Calvin understood that wherever the word of God was taught and the sacraments of the Baptism and the Lord’s Supper were celebrated there was the church. Despite Rome martyring his friends and what he saw as the iniquities of the Mass Calvin refuses to anathematise the church of Rome instead he writes: ‘Among the Corinthians, quarrels divisions and jealousies flare, disputes and altercations burgeon together with greed an evil deed is openly approved of which even pagans would detest; the name of Paul is insolently defamed; some mock the resurrection of the dead, to the destruction of the whole Gospel as well, God's free gifts serve ambition, not love and many things are done without decency or order. Yet the church abides among them because the ministry of the Word and Sacraments remains unrepudiated there. Who then would dare snatch the title ‘church’ from these who cannot be charged with even a tenth part of such misdeeds.’

Then in his next chapter Calvin humbles me greatly and painfully. I was greatly exercised by the question of whether or not I could attend a Presbytery meeting presided over by a minister in a relationship declared sinful and outlawed by the Word of God. Calvin writes that whilst the church must make every effort maintain proper order when we come to the Lord’s Table we are not to examine our neighbour, examine the church, examine the person presiding but examine ourselves. That hit me like a bucket of cold water shocking me out of my self-righteousness; we all come to the Table on the same basis the gracious invitation of our Lord we are not to look round about us and weigh the worthiness or unworthiness of others but to marvel that Christ should have us here at all.

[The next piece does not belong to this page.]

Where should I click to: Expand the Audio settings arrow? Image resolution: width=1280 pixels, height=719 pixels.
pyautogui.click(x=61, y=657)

Then finally Calvin writes: “that an ill-advised zeal for righteousness is born of pride and arrogance and a false opinion of holiness than of true holiness and true zeal for it and he quotes Augustine who wrote: ‘The godly manner and measure of church discipline ought at all times to be concerned with the ‘unity of the Spirit in the bond of peace.’”

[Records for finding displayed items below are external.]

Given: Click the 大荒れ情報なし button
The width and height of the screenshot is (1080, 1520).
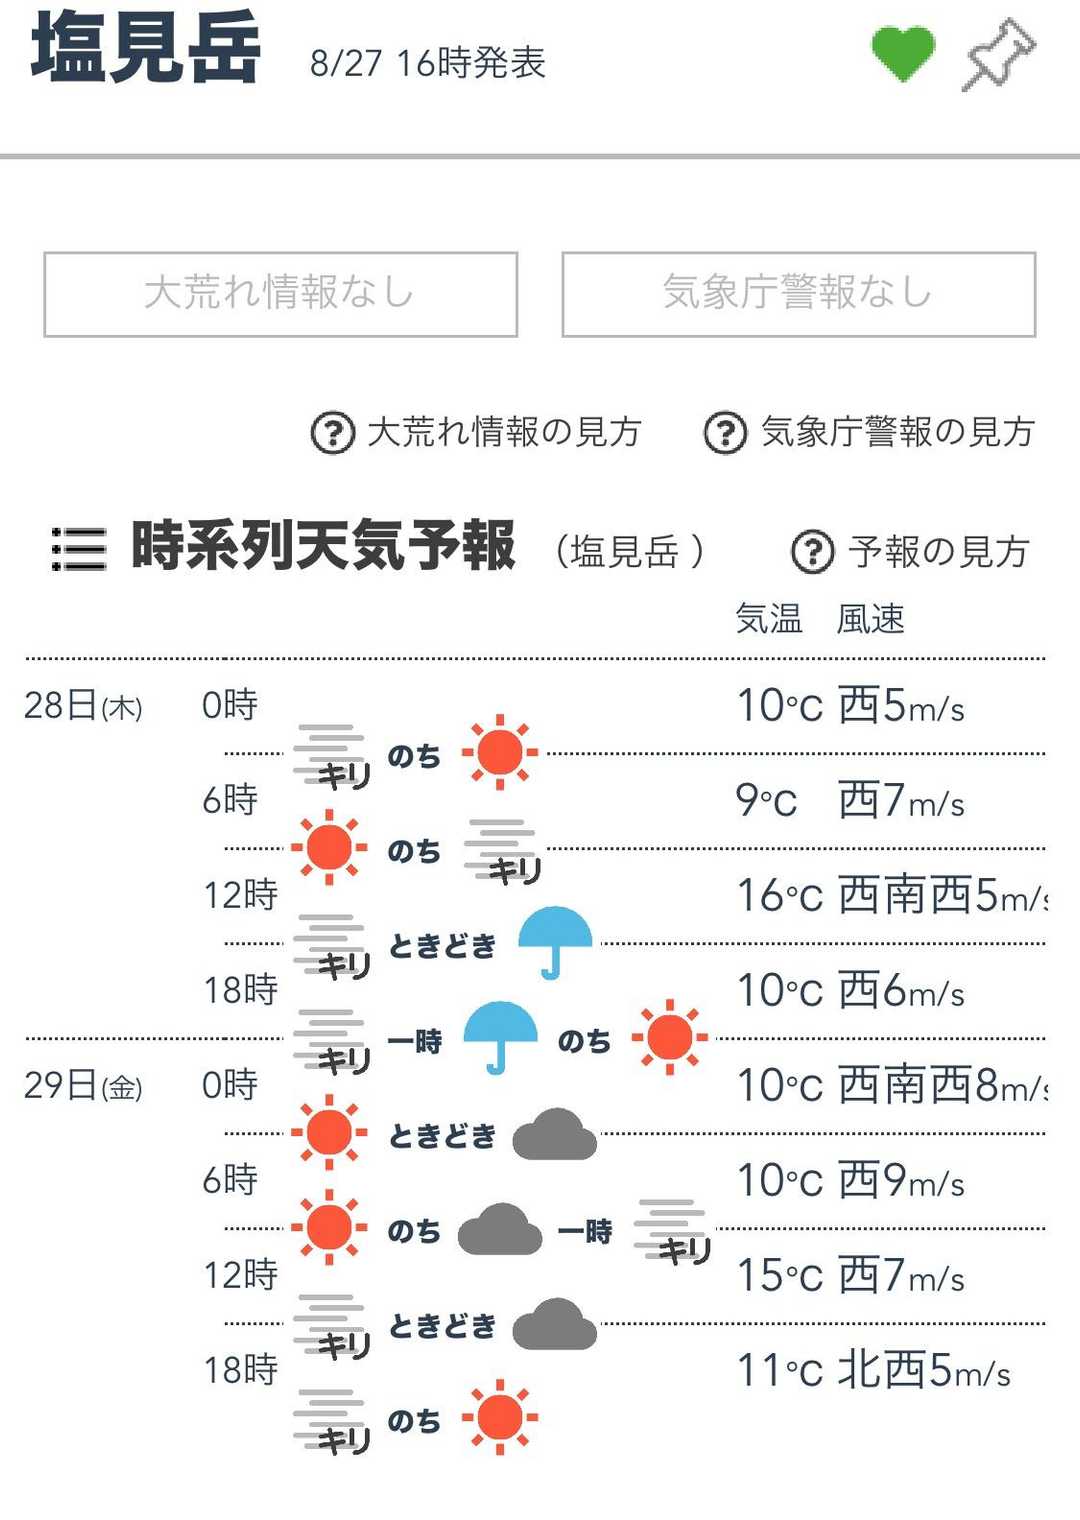Looking at the screenshot, I should pos(280,294).
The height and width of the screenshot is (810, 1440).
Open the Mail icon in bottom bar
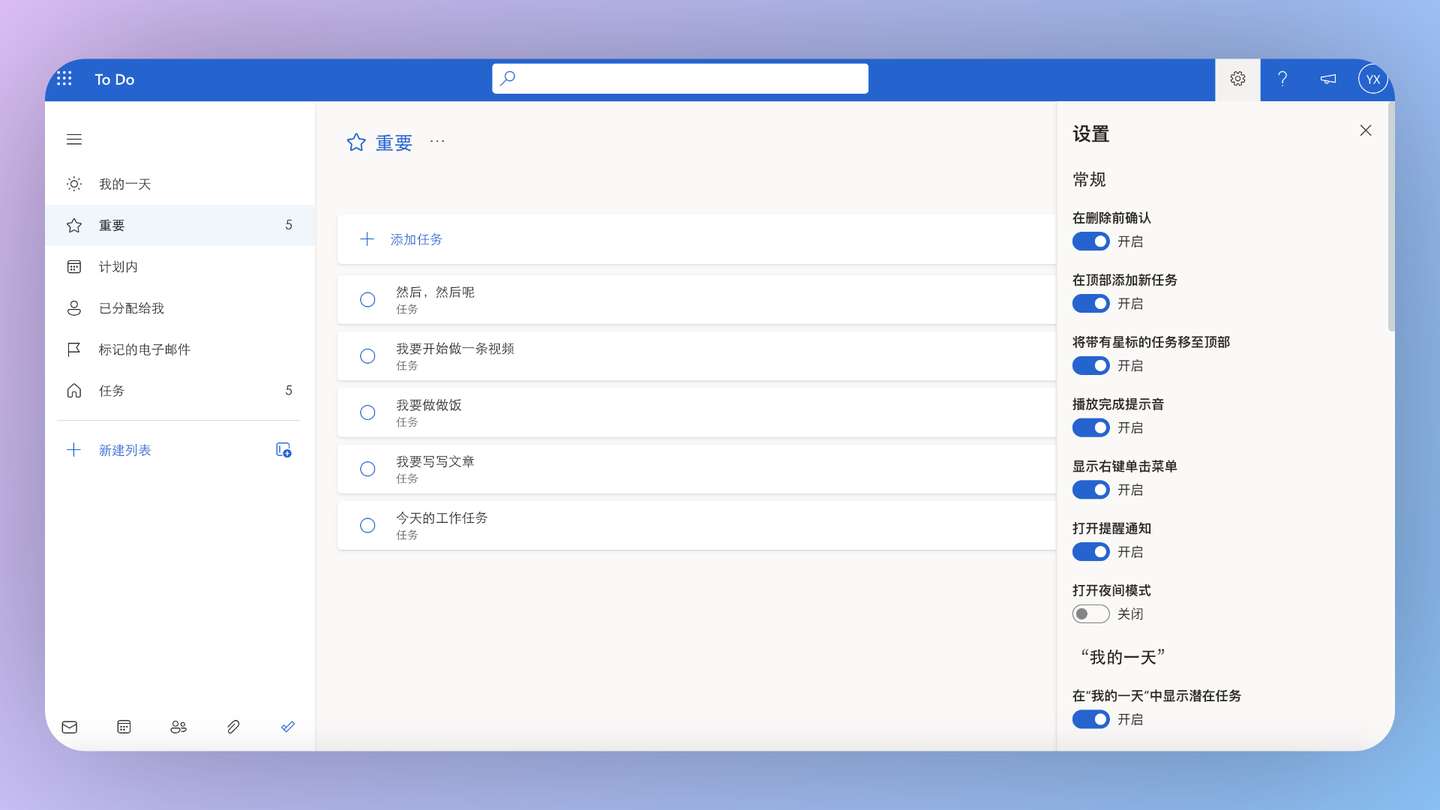69,727
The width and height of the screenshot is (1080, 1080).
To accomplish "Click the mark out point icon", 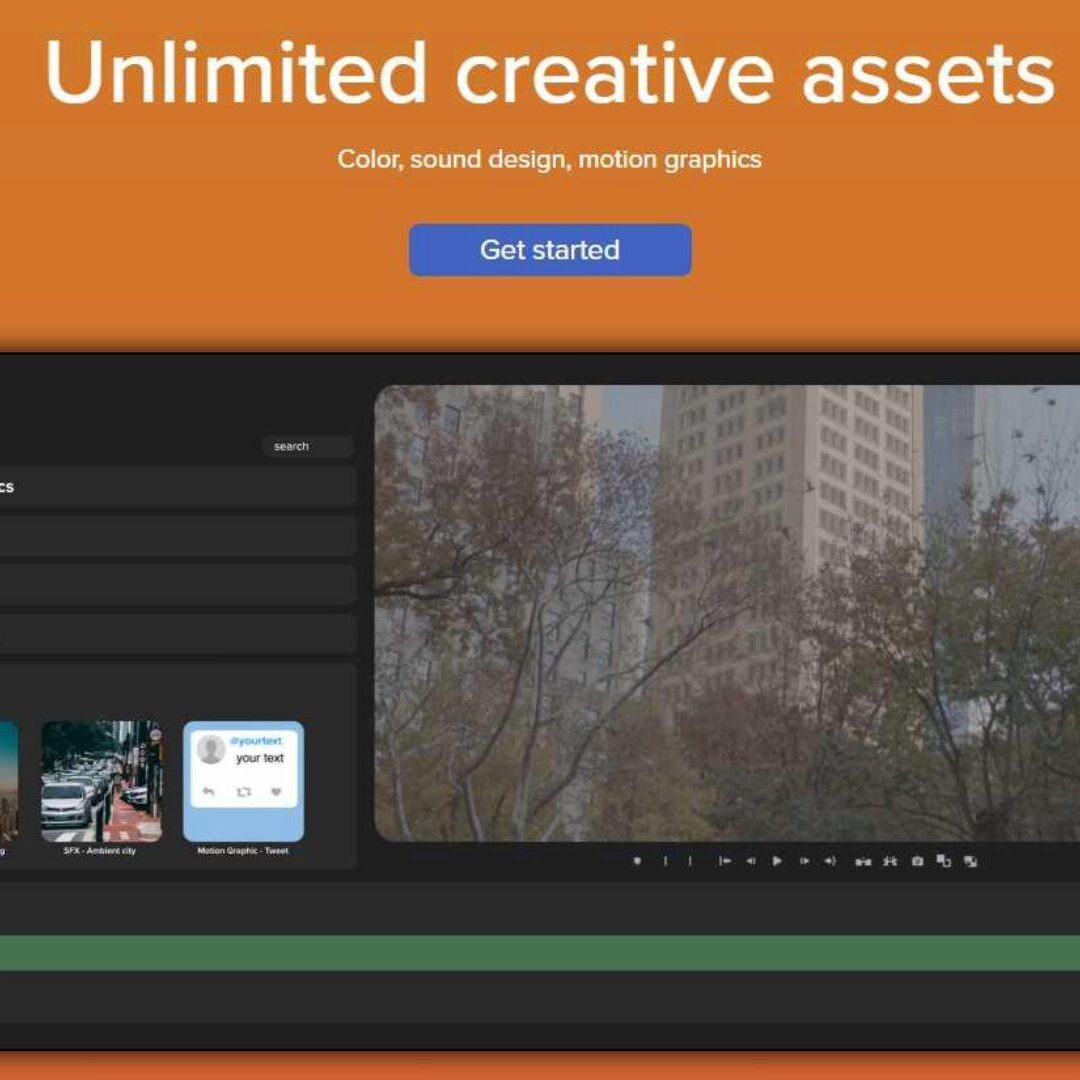I will (690, 861).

So Calvin comes to the conclusion that a true expression of holiness is not to separate ourselves from those we disagree with but to work, pray and preach and teach the Word of God for the up-building of all God's people.

Calvin then writes; “True indeed that Christ gave himself up for the church that he might sanctify her; he cleansed her by the washing of water in the word of life, that he might present her to himself as his glorious bride, without spot or wrinkle.’ Yet it is also no less true that the Lord is daily at work in smoothing wrinkles and cleansing spots. From this it follows that the church’s holiness is not yet complete.’

You will remember that Jesus said to Peter that he was giving to him the keys to the kingdom of heaven and the cross keys remain to this day the symbol of the Romans Catholic church. For Calvin the keys to the Kingdom of heaven is the preaching of the free grace and unmerited mercy of Christ so that the wonders of Christ’s forgiving redeeming love are unlocked for all God’s people to enjoy.

True holiness is no be found not in dissociating ourselves from a spotty wrinkly church but by so praying and preaching the free grace of God in Christ that the wrinkles are smoothed out and the spots healed.